>> Begin Excerpt

Log Horizon Volume 1 Review

In my first ever post, I called Infinite Dendrogram the best MMO-based light novel series. I knew I was making a wild claim, for I was aware that Log Horizon is generally recognized as such. Now that Yen Press has released it digitally, I can see for myself if it really is the best SAO wannabe.

Log Horizon is what you’d expect: a bunch of gamers log into the MMORPG Elder Tales to unlock its latest expansion pack. What happens instead is that they all get trapped in a fantasy world that just so happens to look and operate just like the game. Hooray!

So far, Log Horizon literally is the “smarter SAO”. Immediately, there is so much more thought put into the world of Elder Tales and its mechanics than most of its ilk. While it does result in this volume being mostly exposition dump, there are a couple of notable things that makes this world different from the others of its ilk. First of all, Elder Tales isn’t set in a stock fantasy world, but a post-apocalyptic Earth (basically, it’s just a better Fallout ‘76). There is also the mechanic of people being able to buy land, which in the isekai version of the game, includes entire dungeons and even towns. This could lead to some interesting scenarios later.

>> End Excerpt
>> Begin Entries

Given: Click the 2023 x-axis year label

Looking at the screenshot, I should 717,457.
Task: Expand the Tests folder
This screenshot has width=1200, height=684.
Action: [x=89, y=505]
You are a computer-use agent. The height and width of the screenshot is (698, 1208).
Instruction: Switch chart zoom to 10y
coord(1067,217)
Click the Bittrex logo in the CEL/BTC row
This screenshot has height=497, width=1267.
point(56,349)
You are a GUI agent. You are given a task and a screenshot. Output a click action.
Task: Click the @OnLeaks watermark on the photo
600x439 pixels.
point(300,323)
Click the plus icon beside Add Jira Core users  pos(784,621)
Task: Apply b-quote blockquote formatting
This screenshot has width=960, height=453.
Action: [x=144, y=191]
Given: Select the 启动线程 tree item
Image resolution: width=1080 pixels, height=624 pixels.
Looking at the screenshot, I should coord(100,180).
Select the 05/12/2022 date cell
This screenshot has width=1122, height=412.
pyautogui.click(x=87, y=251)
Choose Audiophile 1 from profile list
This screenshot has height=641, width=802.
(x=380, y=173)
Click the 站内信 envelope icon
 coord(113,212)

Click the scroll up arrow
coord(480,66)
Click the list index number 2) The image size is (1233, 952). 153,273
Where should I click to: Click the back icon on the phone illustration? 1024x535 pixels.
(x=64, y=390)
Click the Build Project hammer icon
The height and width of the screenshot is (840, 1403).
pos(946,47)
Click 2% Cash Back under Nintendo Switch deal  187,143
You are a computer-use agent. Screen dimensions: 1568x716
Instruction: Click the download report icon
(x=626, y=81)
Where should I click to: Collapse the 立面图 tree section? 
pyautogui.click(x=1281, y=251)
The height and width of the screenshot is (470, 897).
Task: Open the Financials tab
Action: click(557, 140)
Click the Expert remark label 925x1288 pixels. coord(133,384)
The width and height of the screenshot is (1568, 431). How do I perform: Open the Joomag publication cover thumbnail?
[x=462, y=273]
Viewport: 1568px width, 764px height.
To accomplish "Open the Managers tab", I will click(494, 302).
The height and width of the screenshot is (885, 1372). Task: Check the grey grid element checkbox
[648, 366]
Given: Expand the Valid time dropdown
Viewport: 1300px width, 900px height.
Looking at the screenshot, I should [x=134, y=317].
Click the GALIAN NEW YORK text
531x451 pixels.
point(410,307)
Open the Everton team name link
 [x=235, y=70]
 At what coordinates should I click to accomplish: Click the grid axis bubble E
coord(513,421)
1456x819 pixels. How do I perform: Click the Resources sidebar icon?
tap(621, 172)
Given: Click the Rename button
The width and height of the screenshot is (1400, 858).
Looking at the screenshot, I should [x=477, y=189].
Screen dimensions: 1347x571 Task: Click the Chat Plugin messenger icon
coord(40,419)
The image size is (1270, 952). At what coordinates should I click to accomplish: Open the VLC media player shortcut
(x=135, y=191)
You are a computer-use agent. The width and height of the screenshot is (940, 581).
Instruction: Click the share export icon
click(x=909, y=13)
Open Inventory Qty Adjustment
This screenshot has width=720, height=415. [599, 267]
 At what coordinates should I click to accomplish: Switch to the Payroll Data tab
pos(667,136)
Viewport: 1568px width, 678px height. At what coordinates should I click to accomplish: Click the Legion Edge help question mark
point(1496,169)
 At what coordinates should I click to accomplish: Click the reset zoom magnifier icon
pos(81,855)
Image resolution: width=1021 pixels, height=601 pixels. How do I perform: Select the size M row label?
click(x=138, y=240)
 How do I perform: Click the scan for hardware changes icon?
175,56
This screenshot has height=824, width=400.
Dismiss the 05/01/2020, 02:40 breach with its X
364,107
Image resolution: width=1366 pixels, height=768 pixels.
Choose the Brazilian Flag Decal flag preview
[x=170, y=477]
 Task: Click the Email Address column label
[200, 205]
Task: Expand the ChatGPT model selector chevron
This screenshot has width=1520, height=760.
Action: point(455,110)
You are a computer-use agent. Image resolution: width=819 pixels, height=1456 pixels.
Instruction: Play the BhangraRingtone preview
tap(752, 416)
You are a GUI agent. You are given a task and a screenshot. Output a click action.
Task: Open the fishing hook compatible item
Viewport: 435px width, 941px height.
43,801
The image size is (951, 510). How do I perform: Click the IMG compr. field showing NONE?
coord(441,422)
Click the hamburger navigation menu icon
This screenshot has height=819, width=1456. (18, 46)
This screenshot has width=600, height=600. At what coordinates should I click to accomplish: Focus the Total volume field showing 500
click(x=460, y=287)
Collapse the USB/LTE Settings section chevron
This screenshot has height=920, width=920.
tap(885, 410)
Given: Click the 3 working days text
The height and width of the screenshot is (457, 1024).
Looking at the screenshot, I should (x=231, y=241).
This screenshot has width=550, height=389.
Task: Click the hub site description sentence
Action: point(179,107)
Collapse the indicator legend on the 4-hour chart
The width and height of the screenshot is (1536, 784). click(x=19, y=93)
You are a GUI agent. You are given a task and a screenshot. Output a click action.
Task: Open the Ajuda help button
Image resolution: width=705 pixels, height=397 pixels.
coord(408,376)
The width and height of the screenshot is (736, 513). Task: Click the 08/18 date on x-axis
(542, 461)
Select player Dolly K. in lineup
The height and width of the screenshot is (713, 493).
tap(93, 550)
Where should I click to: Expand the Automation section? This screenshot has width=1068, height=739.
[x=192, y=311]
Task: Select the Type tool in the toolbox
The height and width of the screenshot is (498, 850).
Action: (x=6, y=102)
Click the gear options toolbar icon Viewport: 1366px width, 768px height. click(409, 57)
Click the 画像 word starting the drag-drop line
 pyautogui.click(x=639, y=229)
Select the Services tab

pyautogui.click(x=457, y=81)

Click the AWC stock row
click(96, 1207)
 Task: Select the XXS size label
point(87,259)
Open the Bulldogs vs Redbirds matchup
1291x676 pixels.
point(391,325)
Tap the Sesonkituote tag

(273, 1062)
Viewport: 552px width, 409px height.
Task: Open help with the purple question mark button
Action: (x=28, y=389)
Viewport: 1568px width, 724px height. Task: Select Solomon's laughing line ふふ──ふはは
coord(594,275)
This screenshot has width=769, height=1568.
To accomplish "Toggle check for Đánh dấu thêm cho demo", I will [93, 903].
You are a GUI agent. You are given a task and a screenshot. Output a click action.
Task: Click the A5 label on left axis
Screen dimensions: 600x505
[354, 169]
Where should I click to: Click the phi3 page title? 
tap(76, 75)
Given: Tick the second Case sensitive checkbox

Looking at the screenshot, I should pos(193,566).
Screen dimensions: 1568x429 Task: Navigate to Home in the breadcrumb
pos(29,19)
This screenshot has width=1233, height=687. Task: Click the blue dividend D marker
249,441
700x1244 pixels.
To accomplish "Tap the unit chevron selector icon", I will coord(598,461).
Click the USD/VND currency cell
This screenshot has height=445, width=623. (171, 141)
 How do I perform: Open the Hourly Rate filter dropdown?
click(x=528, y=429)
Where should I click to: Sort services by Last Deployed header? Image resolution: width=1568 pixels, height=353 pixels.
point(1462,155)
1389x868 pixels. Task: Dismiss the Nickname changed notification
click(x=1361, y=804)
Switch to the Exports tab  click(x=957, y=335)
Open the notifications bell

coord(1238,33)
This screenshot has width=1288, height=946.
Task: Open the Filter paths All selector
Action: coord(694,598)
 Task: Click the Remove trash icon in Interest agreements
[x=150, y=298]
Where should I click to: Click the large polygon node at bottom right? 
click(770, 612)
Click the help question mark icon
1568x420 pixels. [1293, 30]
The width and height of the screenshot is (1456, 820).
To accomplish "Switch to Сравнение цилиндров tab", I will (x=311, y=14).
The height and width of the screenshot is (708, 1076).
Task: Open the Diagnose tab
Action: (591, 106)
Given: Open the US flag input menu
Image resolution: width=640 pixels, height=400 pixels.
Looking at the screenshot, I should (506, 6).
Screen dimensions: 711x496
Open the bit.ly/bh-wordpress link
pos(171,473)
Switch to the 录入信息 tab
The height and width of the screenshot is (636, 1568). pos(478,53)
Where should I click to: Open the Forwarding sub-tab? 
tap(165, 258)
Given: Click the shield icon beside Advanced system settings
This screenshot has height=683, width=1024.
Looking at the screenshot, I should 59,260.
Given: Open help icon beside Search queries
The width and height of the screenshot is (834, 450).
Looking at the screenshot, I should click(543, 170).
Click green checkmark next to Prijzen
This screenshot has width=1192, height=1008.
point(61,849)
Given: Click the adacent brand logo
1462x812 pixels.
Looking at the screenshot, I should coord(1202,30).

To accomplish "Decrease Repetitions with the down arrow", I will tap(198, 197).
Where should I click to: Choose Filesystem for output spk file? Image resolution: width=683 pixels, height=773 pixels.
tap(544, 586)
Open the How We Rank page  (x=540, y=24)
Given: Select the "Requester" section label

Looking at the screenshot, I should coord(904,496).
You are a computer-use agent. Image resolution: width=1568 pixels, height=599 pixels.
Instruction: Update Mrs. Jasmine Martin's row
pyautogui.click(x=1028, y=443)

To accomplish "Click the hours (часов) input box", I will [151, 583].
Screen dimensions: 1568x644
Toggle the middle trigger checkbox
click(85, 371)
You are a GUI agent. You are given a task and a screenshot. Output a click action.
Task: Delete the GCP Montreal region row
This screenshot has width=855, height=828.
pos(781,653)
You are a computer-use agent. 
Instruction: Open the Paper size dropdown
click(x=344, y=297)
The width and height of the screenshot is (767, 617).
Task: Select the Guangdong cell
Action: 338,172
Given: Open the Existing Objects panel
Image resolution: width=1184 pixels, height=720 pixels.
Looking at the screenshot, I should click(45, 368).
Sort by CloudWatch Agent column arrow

>> End Entries

* **List of tasks**
1. List every title of a novel series or game that the review names.
2. Rewrite the rows starting at the line that contains "Where should I click to: Open" and ending at the last line of the rows, changing every "Instruction" to "Command" and leaving all else unchanged. Give only those lines.
The review and the rows are unrelated material.

* **Exercise solutions**
1.
Infinite Dendrogram
Log Horizon
SAO
Elder Tales
Fallout ‘76

2.
Where should I click to: Open the Forwarding sub-tab? 
tap(165, 258)
Given: Click the shield icon beside Advanced system settings
This screenshot has height=683, width=1024.
Looking at the screenshot, I should 59,260.
Given: Open help icon beside Search queries
The width and height of the screenshot is (834, 450).
Looking at the screenshot, I should click(543, 170).
Click green checkmark next to Prijzen
This screenshot has width=1192, height=1008.
point(61,849)
Given: Click the adacent brand logo
1462x812 pixels.
Looking at the screenshot, I should coord(1202,30).

To accomplish "Decrease Repetitions with the down arrow", I will tap(198, 197).
Where should I click to: Choose Filesystem for output spk file? Image resolution: width=683 pixels, height=773 pixels.
tap(544, 586)
Open the How We Rank page  (x=540, y=24)
Given: Select the "Requester" section label

Looking at the screenshot, I should coord(904,496).
You are a computer-use agent. Image resolution: width=1568 pixels, height=599 pixels.
Command: Update Mrs. Jasmine Martin's row
pyautogui.click(x=1028, y=443)

To accomplish "Click the hours (часов) input box", I will [151, 583].
Screen dimensions: 1568x644
Toggle the middle trigger checkbox
click(85, 371)
You are a GUI agent. You are given a task and a screenshot. Output a click action.
Task: Delete the GCP Montreal region row
This screenshot has width=855, height=828.
pos(781,653)
You are a computer-use agent. 
Command: Open the Paper size dropdown
click(x=344, y=297)
The width and height of the screenshot is (767, 617).
Task: Select the Guangdong cell
Action: 338,172
Given: Open the Existing Objects panel
Image resolution: width=1184 pixels, height=720 pixels.
Looking at the screenshot, I should click(45, 368).
Sort by CloudWatch Agent column arrow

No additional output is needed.